Fuzzy storytelling wrecks A&E's adaptation of 'Coma'

By Sara Smith

The Kansas City Star (MCT)

Published: Sunday, Sept. 2 2012 5:11 p.m. MDT

Ellen Burstyn, left, as Mrs. Emerson, and Lauren Ambrose as Susan Wheeler in "Coma."

Bob Mahoney, A&e

Enlarge photo»

Poor Lauren Ambrose. People won't stop trying to stick needles in her neck.

The syringes don't come out right away. As third-year med student Susan Wheeler, Ambrose ("Six Feet Under") arrives fresh-faced in scrubs and clogs at Peach Tree Memorial as A&E's "Coma" gets rolling. Susan just wants to save lives and fulfill her vaguely referenced family legacy, but surgical rotation plunges her into toothpaste-green corridors filled with sneering orderlies, conniving classmates and alpha nurses.

The exit signs in this creepy hospital might as well flash: "You're in an urban legend." Good thing Susan has the support of her requisite sassy roommate, who pushes her to "go for it" with that cute Dr. Bellows.

It so happens that Bellows (Steven Pasquale of "Rescue Me") looks like a young Ray Liotta and is one of the few Memorial physicians who is not a malevolent creeper, so Susan takes her friend's advice, and Bellows becomes Susan's reluctant ally as she starts to follow the conga line of comatose customers being wheeled out of Operating Room 8.
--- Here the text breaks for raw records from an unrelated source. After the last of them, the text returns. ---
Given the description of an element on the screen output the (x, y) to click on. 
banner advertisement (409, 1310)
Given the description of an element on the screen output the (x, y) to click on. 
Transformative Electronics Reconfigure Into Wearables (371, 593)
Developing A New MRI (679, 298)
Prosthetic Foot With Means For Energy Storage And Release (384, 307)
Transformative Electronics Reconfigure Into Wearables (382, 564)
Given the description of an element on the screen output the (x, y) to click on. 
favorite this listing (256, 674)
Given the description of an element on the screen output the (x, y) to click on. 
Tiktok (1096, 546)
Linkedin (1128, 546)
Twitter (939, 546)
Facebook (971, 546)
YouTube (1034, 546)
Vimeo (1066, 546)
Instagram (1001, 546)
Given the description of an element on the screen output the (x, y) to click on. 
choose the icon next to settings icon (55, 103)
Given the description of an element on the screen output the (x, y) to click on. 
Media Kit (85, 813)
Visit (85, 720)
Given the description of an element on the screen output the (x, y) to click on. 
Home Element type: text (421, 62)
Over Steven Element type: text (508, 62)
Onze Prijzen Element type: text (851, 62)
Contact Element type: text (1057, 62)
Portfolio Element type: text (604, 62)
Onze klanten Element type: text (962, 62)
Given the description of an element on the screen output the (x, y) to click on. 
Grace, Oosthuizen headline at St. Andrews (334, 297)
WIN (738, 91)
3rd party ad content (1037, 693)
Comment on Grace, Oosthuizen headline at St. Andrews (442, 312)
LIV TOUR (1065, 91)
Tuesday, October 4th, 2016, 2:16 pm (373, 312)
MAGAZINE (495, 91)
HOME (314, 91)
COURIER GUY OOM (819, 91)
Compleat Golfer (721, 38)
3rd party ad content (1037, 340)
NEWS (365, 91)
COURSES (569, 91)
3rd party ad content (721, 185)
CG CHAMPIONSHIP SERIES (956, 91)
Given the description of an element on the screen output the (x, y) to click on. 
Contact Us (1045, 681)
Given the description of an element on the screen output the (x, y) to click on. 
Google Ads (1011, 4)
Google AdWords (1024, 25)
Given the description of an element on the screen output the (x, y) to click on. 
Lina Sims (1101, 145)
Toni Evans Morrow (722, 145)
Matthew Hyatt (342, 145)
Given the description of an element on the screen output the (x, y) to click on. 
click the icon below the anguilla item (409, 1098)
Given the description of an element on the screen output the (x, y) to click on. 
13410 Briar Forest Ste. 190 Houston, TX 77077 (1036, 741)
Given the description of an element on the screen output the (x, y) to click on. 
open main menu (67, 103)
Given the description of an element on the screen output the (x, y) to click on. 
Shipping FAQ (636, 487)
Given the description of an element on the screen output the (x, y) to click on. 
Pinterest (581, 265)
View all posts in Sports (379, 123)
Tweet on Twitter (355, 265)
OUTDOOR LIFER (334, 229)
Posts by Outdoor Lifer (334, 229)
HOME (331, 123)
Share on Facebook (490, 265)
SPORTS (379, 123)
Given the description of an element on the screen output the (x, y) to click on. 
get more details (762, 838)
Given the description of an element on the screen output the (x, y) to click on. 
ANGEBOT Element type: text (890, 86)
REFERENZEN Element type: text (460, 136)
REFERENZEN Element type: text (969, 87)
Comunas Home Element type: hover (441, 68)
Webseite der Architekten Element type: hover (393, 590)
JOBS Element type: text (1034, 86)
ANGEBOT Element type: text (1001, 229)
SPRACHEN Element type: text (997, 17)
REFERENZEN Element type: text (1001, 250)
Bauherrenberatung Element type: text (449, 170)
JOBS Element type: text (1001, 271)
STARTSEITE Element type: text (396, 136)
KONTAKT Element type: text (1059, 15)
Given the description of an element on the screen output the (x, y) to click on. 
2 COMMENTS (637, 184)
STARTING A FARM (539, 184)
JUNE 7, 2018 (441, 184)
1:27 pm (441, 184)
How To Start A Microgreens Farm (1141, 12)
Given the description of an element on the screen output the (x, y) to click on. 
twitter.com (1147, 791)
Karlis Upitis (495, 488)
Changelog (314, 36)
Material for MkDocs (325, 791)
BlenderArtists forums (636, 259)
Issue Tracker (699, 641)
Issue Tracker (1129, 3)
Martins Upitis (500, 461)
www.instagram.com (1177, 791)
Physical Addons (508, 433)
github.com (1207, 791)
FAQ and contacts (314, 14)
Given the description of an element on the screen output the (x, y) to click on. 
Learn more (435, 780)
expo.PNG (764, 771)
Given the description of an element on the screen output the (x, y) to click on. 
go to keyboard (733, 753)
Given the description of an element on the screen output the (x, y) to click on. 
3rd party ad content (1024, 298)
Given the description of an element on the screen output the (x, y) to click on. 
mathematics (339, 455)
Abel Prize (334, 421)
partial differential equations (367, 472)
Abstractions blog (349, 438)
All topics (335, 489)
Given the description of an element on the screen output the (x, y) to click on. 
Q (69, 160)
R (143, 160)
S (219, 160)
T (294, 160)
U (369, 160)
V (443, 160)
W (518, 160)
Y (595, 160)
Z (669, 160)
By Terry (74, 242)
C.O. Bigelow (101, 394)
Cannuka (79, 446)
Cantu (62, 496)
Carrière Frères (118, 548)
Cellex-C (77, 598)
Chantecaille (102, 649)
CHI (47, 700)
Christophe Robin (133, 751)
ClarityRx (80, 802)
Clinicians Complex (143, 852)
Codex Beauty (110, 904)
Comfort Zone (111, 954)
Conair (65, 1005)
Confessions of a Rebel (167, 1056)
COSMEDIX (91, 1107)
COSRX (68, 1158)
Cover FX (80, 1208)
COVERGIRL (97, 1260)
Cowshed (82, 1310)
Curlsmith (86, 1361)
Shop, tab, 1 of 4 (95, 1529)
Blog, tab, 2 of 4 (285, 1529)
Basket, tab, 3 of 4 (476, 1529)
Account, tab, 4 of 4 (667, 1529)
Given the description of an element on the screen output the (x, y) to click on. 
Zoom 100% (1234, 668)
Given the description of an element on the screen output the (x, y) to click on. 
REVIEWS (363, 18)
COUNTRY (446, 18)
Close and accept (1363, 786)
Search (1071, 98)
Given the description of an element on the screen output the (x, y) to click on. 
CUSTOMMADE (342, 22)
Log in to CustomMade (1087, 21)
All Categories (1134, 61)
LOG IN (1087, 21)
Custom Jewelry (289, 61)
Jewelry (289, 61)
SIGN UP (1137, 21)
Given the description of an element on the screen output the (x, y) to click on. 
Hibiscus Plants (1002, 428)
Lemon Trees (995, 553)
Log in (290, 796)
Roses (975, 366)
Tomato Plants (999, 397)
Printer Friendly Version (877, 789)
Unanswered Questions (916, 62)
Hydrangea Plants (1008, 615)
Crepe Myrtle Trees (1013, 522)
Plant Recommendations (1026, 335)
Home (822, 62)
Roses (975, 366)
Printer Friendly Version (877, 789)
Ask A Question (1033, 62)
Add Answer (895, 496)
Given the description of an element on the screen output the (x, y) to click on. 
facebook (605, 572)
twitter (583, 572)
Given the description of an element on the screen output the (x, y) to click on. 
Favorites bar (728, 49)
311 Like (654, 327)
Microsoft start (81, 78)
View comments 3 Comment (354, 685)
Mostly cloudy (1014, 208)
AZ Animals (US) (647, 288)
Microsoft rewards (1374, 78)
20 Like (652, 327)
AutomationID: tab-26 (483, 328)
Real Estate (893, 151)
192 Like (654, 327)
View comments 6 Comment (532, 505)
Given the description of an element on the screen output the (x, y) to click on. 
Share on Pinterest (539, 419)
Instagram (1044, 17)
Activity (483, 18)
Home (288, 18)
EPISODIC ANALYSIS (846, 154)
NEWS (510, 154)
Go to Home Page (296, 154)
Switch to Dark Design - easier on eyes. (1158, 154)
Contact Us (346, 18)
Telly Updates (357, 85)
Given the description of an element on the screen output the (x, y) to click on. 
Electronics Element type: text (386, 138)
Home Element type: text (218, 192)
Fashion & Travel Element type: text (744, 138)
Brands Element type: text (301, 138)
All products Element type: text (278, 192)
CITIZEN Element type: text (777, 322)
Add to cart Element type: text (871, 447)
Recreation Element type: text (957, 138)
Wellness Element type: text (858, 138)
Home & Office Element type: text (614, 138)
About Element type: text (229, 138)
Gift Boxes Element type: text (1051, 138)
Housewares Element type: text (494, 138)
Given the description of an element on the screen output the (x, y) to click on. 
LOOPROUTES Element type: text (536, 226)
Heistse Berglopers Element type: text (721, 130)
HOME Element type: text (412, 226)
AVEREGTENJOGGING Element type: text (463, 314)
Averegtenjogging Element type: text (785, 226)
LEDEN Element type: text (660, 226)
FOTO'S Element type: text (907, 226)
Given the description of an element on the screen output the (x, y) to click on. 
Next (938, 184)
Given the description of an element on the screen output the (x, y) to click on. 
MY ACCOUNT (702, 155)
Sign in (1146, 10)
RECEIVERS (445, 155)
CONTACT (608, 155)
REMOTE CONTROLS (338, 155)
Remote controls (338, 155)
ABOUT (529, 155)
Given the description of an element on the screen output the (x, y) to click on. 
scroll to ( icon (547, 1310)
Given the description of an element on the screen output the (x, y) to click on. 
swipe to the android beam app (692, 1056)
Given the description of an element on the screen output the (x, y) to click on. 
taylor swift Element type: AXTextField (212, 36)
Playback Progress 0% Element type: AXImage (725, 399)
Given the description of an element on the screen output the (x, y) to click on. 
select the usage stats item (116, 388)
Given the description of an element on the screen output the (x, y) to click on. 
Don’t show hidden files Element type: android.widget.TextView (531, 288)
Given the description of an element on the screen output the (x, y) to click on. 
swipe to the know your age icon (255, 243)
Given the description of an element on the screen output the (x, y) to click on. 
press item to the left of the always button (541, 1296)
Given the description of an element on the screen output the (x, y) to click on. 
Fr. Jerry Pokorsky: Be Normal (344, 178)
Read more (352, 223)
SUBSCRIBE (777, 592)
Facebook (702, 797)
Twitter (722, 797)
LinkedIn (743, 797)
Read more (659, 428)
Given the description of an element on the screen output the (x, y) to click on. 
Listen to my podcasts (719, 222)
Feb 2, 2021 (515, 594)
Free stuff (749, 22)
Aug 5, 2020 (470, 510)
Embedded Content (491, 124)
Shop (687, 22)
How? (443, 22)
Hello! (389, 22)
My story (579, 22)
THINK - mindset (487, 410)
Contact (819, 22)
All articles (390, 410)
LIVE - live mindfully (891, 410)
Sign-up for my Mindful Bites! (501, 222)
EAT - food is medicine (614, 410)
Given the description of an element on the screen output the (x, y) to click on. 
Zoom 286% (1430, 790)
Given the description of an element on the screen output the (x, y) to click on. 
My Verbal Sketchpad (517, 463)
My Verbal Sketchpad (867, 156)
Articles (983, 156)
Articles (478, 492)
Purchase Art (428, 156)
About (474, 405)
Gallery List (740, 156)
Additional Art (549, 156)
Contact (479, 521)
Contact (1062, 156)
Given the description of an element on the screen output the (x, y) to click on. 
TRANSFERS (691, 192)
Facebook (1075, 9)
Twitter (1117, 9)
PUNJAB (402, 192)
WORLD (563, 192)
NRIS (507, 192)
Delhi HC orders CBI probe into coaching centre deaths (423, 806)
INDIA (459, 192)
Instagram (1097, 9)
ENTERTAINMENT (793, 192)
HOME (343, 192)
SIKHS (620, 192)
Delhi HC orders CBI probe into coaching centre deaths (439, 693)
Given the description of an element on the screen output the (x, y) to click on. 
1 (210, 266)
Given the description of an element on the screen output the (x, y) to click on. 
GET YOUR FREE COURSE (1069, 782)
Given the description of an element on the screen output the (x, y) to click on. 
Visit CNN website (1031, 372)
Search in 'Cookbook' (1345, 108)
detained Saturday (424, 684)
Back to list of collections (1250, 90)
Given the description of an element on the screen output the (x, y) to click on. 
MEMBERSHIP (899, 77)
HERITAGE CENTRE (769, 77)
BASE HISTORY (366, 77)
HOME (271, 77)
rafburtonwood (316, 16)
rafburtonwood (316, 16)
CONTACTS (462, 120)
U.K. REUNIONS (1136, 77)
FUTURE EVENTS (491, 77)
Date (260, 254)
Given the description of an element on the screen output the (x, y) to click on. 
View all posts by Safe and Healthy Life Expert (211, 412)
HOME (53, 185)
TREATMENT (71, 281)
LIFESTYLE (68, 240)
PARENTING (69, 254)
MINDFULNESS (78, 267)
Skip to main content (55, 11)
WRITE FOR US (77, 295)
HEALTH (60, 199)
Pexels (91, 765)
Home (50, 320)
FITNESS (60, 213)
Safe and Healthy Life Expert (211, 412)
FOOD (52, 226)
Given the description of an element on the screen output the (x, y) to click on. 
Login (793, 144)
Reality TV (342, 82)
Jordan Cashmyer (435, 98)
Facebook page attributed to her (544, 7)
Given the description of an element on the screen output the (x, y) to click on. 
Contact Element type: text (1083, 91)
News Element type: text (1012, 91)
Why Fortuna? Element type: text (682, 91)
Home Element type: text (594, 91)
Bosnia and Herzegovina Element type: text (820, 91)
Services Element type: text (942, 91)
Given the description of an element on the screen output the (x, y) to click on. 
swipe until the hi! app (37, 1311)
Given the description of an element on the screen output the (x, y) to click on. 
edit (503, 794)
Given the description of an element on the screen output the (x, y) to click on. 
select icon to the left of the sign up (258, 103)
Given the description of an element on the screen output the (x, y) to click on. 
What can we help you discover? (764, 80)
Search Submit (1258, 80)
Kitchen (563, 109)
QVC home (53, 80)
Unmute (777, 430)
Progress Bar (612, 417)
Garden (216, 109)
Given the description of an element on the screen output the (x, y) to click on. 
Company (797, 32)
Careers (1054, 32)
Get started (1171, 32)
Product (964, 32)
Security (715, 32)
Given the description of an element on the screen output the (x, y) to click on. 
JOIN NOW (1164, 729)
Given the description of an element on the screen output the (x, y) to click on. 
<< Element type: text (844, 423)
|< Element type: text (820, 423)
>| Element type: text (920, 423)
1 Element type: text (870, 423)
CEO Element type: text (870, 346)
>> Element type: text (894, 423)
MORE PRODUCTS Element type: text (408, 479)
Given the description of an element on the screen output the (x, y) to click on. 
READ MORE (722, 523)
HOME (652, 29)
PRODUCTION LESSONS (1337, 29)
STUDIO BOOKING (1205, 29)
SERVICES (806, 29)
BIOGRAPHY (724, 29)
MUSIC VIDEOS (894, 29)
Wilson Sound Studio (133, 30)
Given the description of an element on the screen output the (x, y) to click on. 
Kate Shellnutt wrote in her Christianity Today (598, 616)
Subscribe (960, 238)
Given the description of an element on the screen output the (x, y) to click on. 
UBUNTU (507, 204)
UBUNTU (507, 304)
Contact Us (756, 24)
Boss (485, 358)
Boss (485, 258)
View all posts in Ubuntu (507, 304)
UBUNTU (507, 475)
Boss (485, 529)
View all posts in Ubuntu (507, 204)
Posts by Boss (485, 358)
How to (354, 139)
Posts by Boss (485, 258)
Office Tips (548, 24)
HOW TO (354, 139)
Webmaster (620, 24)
Unfortunately for Susan, her classes at Atlanta University (where no one has a Southern accent) didn't teach her to mute her cellphone while snooping in the hospital's ceilings. As her clumsy Nancy Drew antics draw attention, Memorial's chief of staff, Dr. Stark (James Woods), tells her, "Trust no one," a line that implies no one is what they seem.

But the compressed exposition of the two-part show puts everyone's cards on the table right away. Everyone at Memorial is exactly what they seem, as they go about their blatantly corrupt workdays with the subtlety of Dick Tracy villains.

With so much intrigue, so many clandestine meetings and cryptic conspiracy-polishing, there's little time for any actual medicine in this hospital. Watching Susan upstage an apathetic ER doctor on an asthma case is as close as "Coma" gets to an episode of "House" - it's more like a "Grey's Anatomy" where McSteamy tampers with the anesthetic.

Because of this, there's no chance for a shrewd viewer to share Susan's dread when she notices a telling gene sequence on a secret file. Over and over, she grows wide-eyed and trembles as she puts the pieces together, but the diagnostic details and four-syllable words that make for rewarding medical drama have been glossed over.

After wasting no time on science, "Coma" plunges our heroine into an overlong, unpleasant climax. The rate of syringes aimed at her jugular skyrockets after she learns the "Matrix"-like truth about the coma patients.

"They're not really alive," a guardian of the plot tells Susan, paralyzing agent poised. "But they're not dead, either. Someone has to take care of them." Drugged, Susan staggers through a "Jacob's Ladder" factory of horrors. After politely pulling the camera away during knee surgery and front-seat make-out sessions in its first half, "Coma" administers a shocking dose of gore at the end.

What it doesn't provide is relevance as a "modern-day retelling" of Robin Cook's original novel. Even when the final conspirator reveals himself and launches into a self-justifying "the herd must be culled" speech, he just whines about paperwork, bureaucracy and research grants. Nothing that wasn't true in 1978.

Ambrose and the rest of this capable cast don't deserve this fate, suspended in sloppy storytelling until the merciful end comes. A simpler, cleaner story with ties to health care's current woes could have been chilling. Maybe the next time Peach Tree Memorial needs to harvest a human, he could just wake up naked, minus a kidney, in a hotel bathtub full of ice.

A&E's "Coma" is a remake of the 1978 movie, directed by Michael Crichton and starring Michael Douglas, which was based on a best-seller by novelist Robin Cook.

Emmy winner Mikael Salomon, who worked on "Band of Brothers," directed the miniseries, with a script by John McLaughlin, who wrote the screenplay for "Black Swan."

Among the series' producers are Tony Scott, who died last month, and his brother Ridley.

If you watch …

"Coma" begins at 10 p.m. MDT Monday and concludes at 10 p.m. Tuesday on A&E.